# WORK REQUEST
Search the material below for the word "screenshot". Copy every line that has it.

# DATA SHOWN
* * * * * * *
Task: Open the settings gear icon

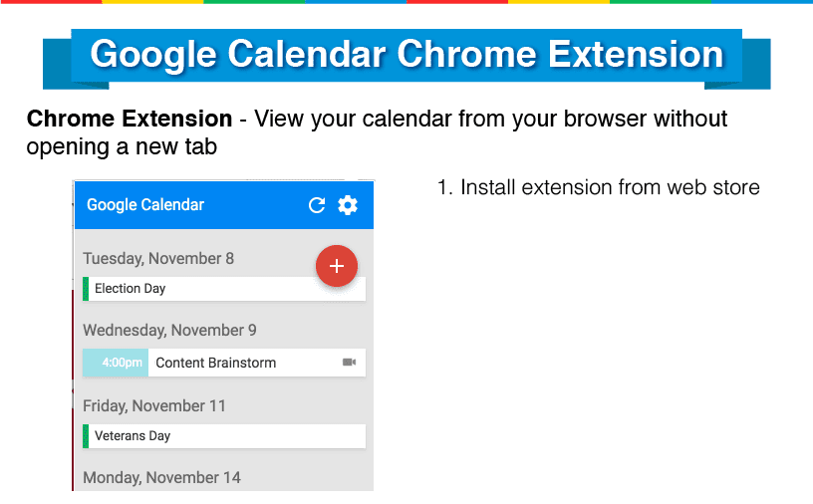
* * * * * * *
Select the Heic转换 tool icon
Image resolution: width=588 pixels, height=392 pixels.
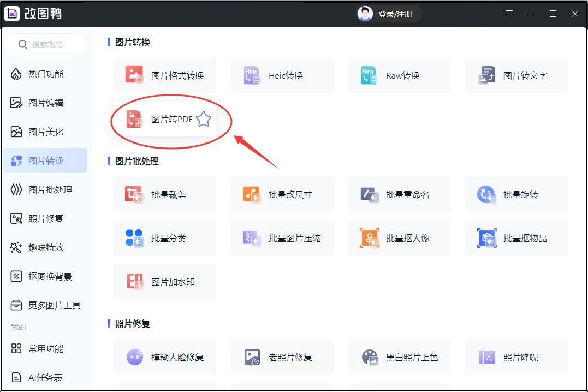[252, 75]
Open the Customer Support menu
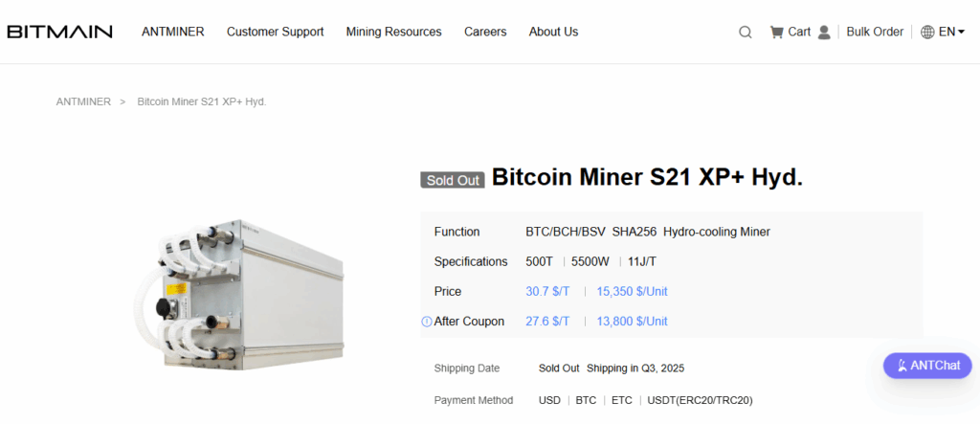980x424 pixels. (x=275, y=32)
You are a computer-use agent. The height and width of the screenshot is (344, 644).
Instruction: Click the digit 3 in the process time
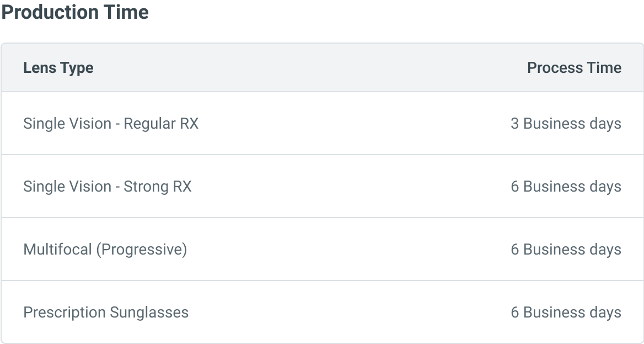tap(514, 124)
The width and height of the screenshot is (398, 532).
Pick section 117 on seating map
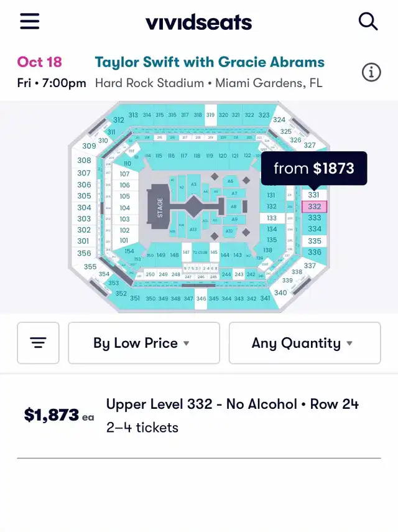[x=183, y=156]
* * * * * * *
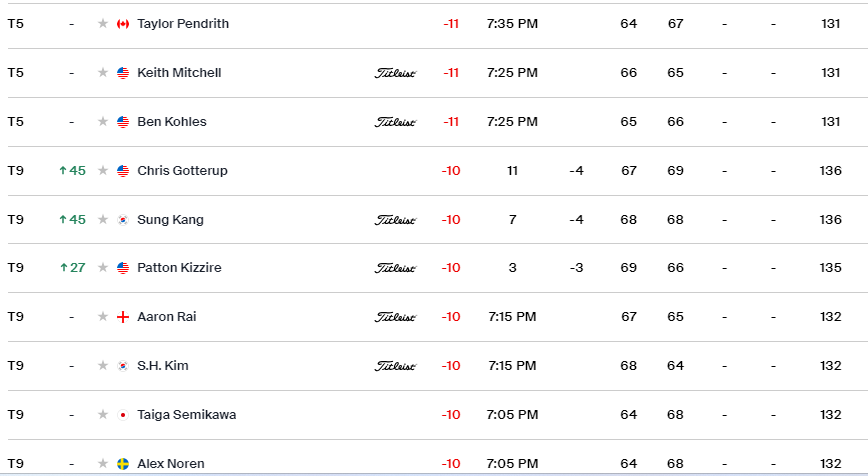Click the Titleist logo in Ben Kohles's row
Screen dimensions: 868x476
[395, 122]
* * * * * * *
# RESPONSE TO THE TASK
You are a computer-use agent. The height and width of the screenshot is (344, 644).
The width and height of the screenshot is (398, 532).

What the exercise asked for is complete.